What’s In An Edit? Troilus and Cressida

Troilus and Cressida is loaded with some heavy language that can be daunting to unravel. It would seem that sometimes editors of the plays go too far in trying to pick out the “perfect” emendation when a certain reading of  a line doesn’t strike their fancy. It can be very annoying when you’re reading a seemingly well-edited version of a play and then all-of-a-sudden there is an editorial choice that is so out of left field you wonder how the editor came up with it. Such an instance is what I experienced with Kenneth Muir’s Troilus and Cressida from The Oxford Shakespeare. It comes from one of Nestor’s speeches from Act I Scene iii. The full sentence reads thus:

“For in her ray and brightness the herd hath more annoyance by the breese than by the tiger; but when the splitting wind makes flexible the knees of knotted oaks and flies flee under shade, why then the thing of courage, as roused with rage, with rage doth sympathize, and with an accent tuned in selfsame key ‘rechides’ to chiding fortune.” 
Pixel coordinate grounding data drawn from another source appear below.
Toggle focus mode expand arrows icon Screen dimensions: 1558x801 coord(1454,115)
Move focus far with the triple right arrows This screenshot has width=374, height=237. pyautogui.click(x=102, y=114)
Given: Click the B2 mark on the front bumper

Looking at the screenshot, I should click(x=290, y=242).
That word ‘rechides’ seems so bizarre. Never seen that word in print anywhere nor heard it spoken, and to top it off the reading in both the quarto and the folio makes perfect sense; the word used there is ‘retires’. I love the original word ‘retires’ for this passage because it is cohesive with the language of the passage. “As roused with rage with rage doth sympathize” balances perfectly with “retires to chiding fortune”. “Roused with rage” and “retires” are almost perfect opposites, and bringing together opposites is a universal poetic device that Shakespeare can’t get enough of. The word “rechides” doesn’t even sound remotely like a word; it almost sounds ridiculous. Kenneth Muir, the editor of this edition of Troilus and Cressida, was adopting an emendation that went too far in the imagination department. I do see how the passage “rechides to chiding fortune” might appear poetic in a vacuum with the repetition of ‘chide’, however, inventing an otherwise erroneous word, that makes little sense on behalf of the great Shakespeare himself, when both sources published fourteen years apart make perfect sense (Quarto 1609, Folio 1623), appears painfully sophomoric. Please! Editors of Shakespeare: I beg of you: don’t try too hard! The passage is beautiful:

“For in her ray and brightness the herd hath more annoyance by the breese than by the tiger; but when the splitting wind makes flexible the knees of knotted oaks and flies flee under shade, why then the thing of courage, as roused with rage, with rage doth sympathize, and with an accent tuned in selfsame key retires to chiding fortune.”